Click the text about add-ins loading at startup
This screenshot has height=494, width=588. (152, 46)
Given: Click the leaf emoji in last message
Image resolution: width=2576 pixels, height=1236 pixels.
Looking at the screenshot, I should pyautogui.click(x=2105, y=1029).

###

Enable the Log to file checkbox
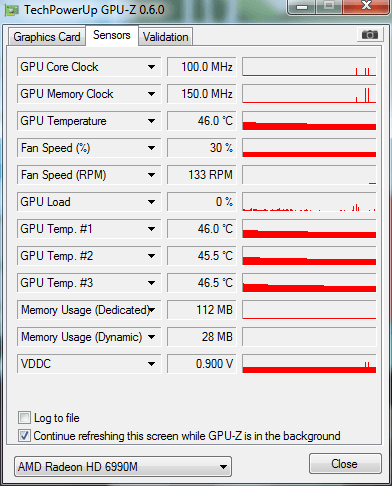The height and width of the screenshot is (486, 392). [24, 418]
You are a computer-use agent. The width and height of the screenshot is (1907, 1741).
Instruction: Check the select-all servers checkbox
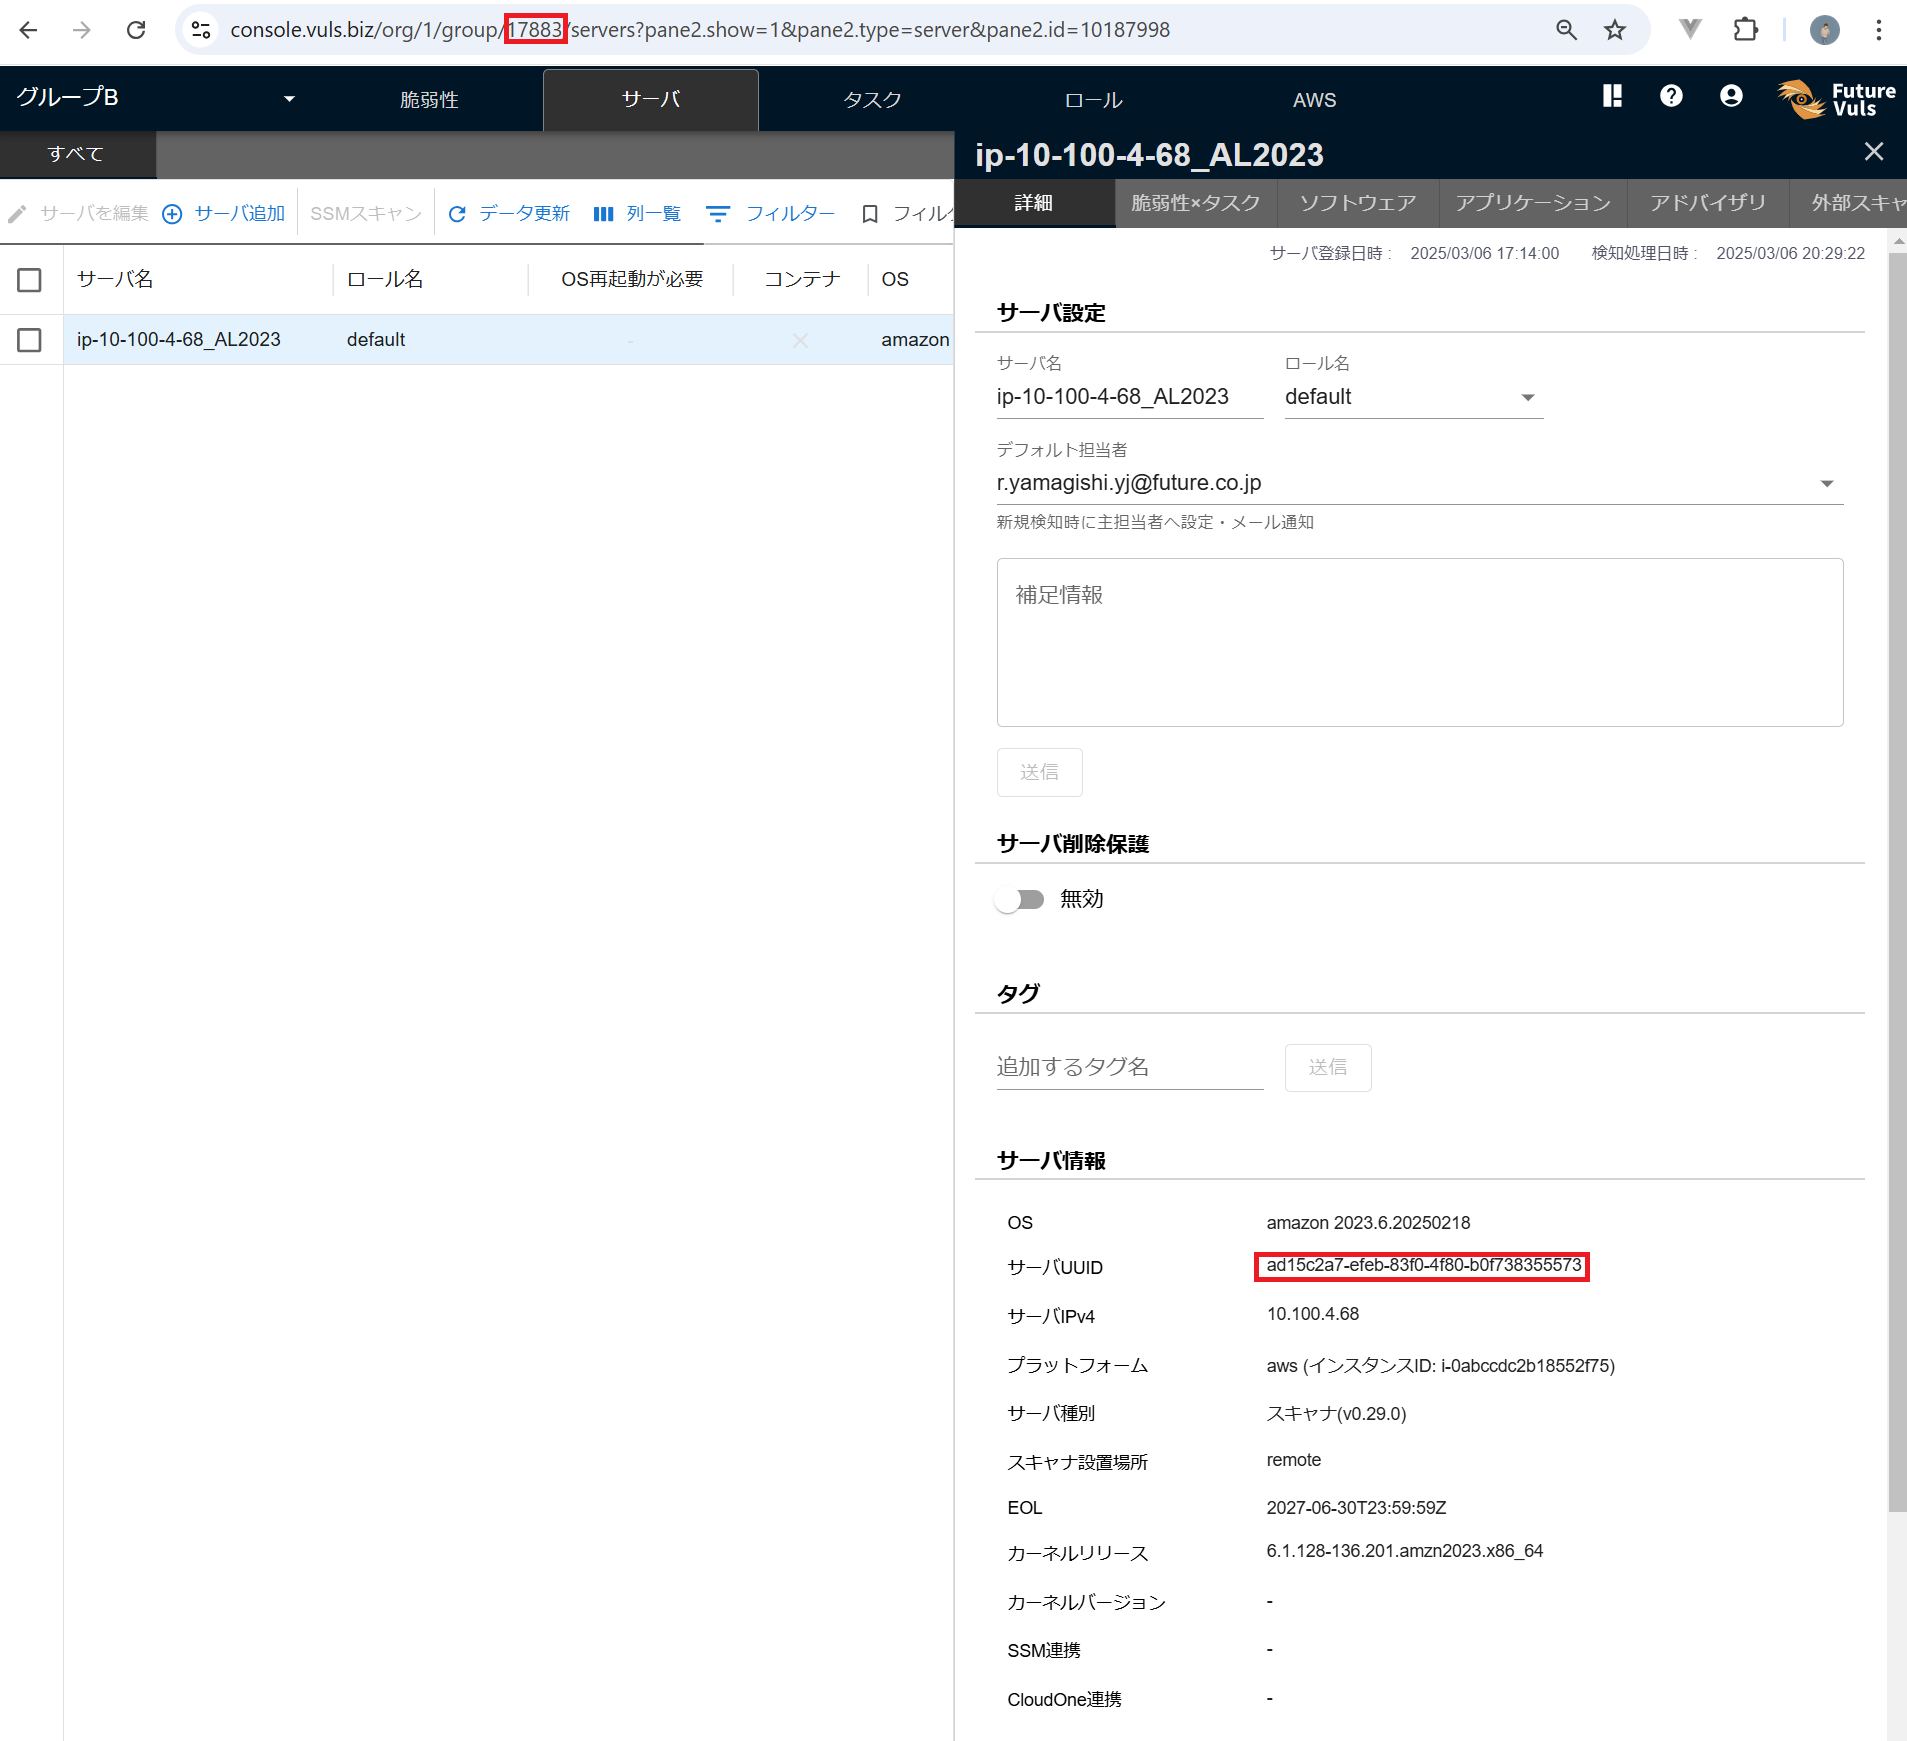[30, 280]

###

Work to be completed: Start with the line above that contains "Click the text" and end with the line that contains "Given: Click the leaf emoji in last message". Write out those lines exactly, and only those.

Result of this exercise:
Click the text about add-ins loading at startup
This screenshot has height=494, width=588. (152, 46)
Given: Click the leaf emoji in last message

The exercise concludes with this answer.